You know what, this whole paragraph makes no sense. In short, my mom just got home and yelled at me for nothing LOL (“If you didn’t want to cook then just tell me”, “If you’re so busy studying then our family could have just had fast food or something since you didn’t want to cook”). My dad also did what he does regularly (first thing he said: “Why haven’t you made dinner yet”), calling my mom to confirm that I am cooking. By the way, this was all before my mom came home. Oh he also, with my mom, blamed me for the smoking in the house that was done by my grandfather. Yay, best family.

 

12:51 pm, Monday, 8th February 2021, High School

I hate this, I hate everything. Whatever my brother left behind, I had to clean up. And when I don’t do it, I of course get scolded and yelled at while my brother got nothing.

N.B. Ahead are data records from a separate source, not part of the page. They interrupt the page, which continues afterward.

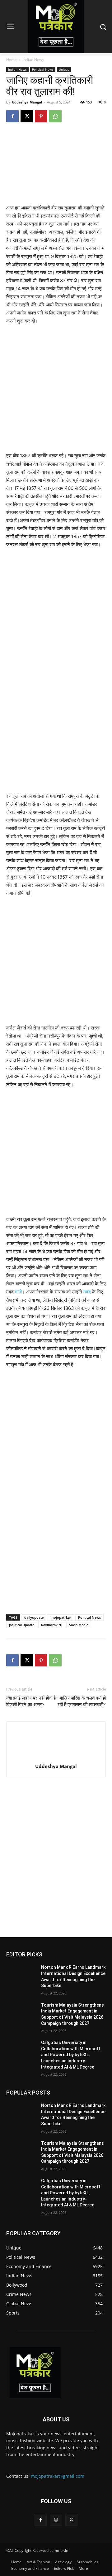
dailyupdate (34, 1617)
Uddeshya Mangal (27, 102)
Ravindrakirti (51, 1624)
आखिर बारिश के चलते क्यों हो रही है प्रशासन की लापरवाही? (82, 1701)
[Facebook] (12, 116)
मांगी (18, 1292)
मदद (87, 1292)
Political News (43, 69)
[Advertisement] (56, 391)
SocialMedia (78, 1624)
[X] (27, 116)
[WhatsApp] (55, 116)
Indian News (33, 59)
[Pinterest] (41, 116)
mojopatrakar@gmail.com (57, 2476)
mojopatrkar (60, 1617)
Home (11, 59)
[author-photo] (56, 1757)
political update (21, 1624)
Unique (64, 69)
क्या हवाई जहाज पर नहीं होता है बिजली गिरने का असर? (31, 1701)
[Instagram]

I’m watching sad videos to cheer me up (Note: it didn’t work).

 

11:47 pm, Wednesday, 15th August 2021, High School

My dad just came home last week I think. it’s only been like 3 days, and he’s been making a fuss since yesterday, I feel like s***. He just couldn’t just be alone and, in turn, leave me alone. He keeps starting arguments by himself.

 

Mom said I grew up too early, yeah YOU THINK?? Whose fault do you think that is?

I need therapy.

 

5:53 pm, Saturday, 18th December 2021, High School

Thinking I want to die is now a daily routine. Not that I didn’t think that before, it’s just way more frequent now. Like four or five or maybe 10 times per day?

 

7:05 pm, Saturday, 5th March 2022, High School 

I’ve been sick lately (since Wednesday) due to Mom getting COVID. Dad bought me a banh mi Thursday morning! That’s the nicest thing he’s ever done since forever. It did slip my mind that maybe after all these years he isn’t so bad after all…Well, comparing this to how he treats my brother…it’s quite the leap.

 

6:54 pm, Thursday, 14th April 2022, High School

I’m tired too, you know. Stop comparing what I do to what you do as a job. And I just got home. I’m sweaty, I’m exhausted. Stop. I’m not at the age to feel pain yet. 

 

That’s all I’ll share for now. These entries are the ones I am comfortable enough to write out, and I believe these aren’t too heavy but can still demonstrate my emotional state and how I felt then. Thank you for reading.